The room is a center for much of the shipboard activity. Travel Dynamics International, the ship’s owner/operator, specializes in education cruises, and the lounge is the site of programs on the history, geology, biology and culture of the area the ship is cruising. It is where, as Nana put it, passengers can learn about the War of 1812 from a world expert while sipping drinks.
Built in 1988 specifically for coastal cruising, the 2,354-ton Yorktown is 257 feet long, 43 feet wide, and draws only 9 feet of water.
“We can get into really small ports,” Nana said.

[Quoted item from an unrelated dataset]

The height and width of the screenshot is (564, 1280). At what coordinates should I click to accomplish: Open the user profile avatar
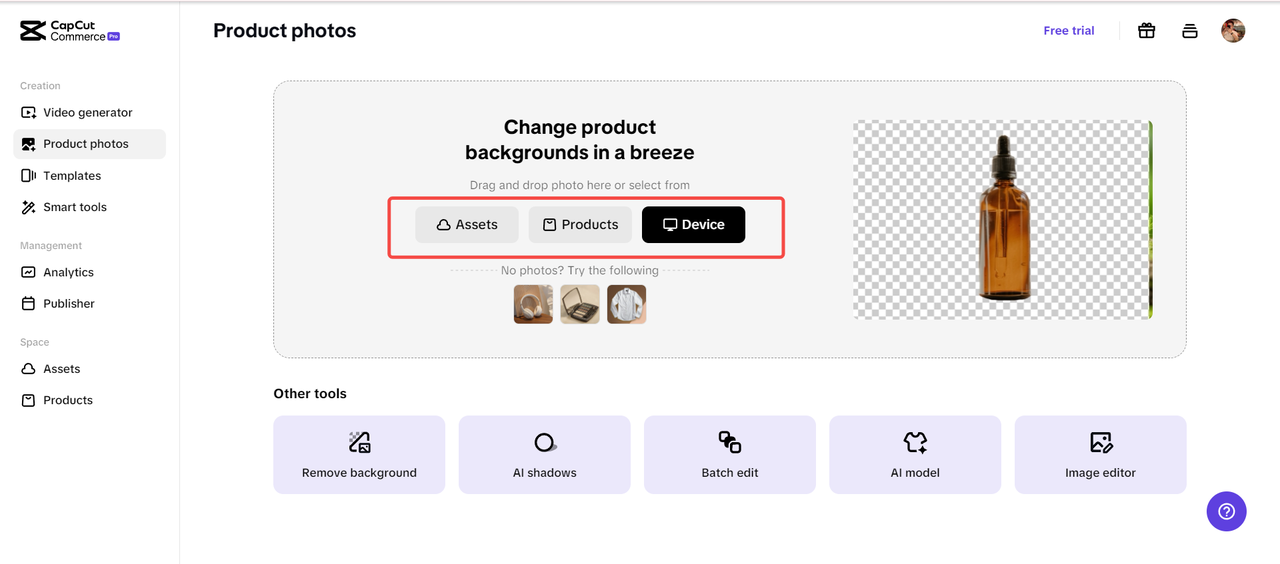click(x=1233, y=31)
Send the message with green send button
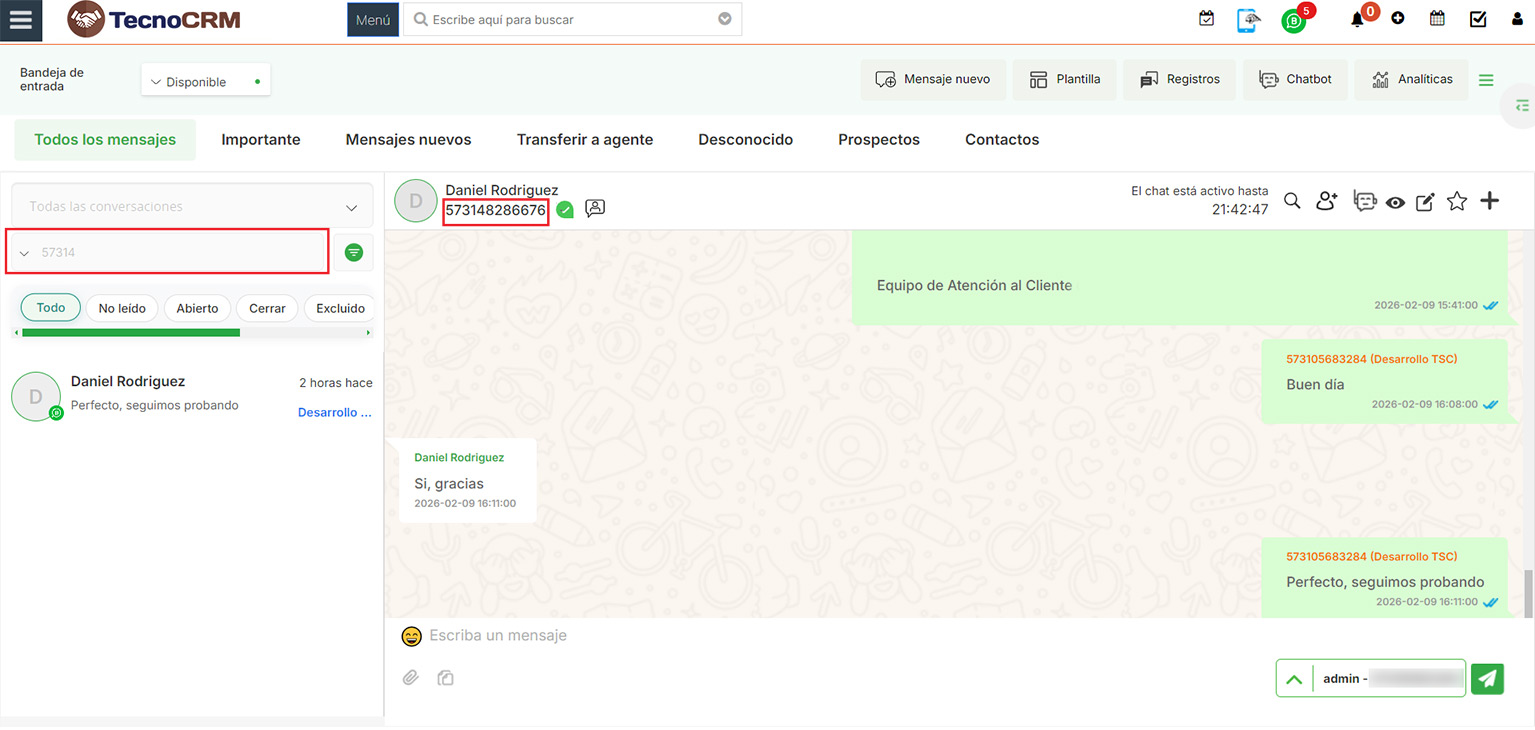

Destinations along the ship’s cruise from Detroit to Duluth included Mackinac Island, Whitefish Point, Houghton and the Apostle Islands. Where there are no docks it can reach, the Yorktown is equipped to transfer its passengers to shore via small boats, boarding them from a boat platform at the stern.
The ship can carry 138 passengers in 69 cabins on four decks — the main, located near the waterline; the lounge above that; the promenade above that; and the sun deck on top.
The main deck is home to a second center of shipboard activity — the dining room. As wide as the ship, the room’s two exterior walls are as much glass as steel, again providing excellent views of passing scenery or sunsets.
For people who need to feel the sea or lake breeze, the ship has exterior seating on three levels. The promenade deck is named for the wooden walkway wrapping all the way around the ship – “15 times around for a mile,” Nana said.
This fall, the Yorktown will leave the Great Lakes for cruises in New England, on Chesapeake Bay, Central America and from New Orleans. But Travel Dynamics is planning additional Great Lakes cruises between June and September next year.
“The Great Lakes are an amazing area undiscovered in many ways,” Nana said.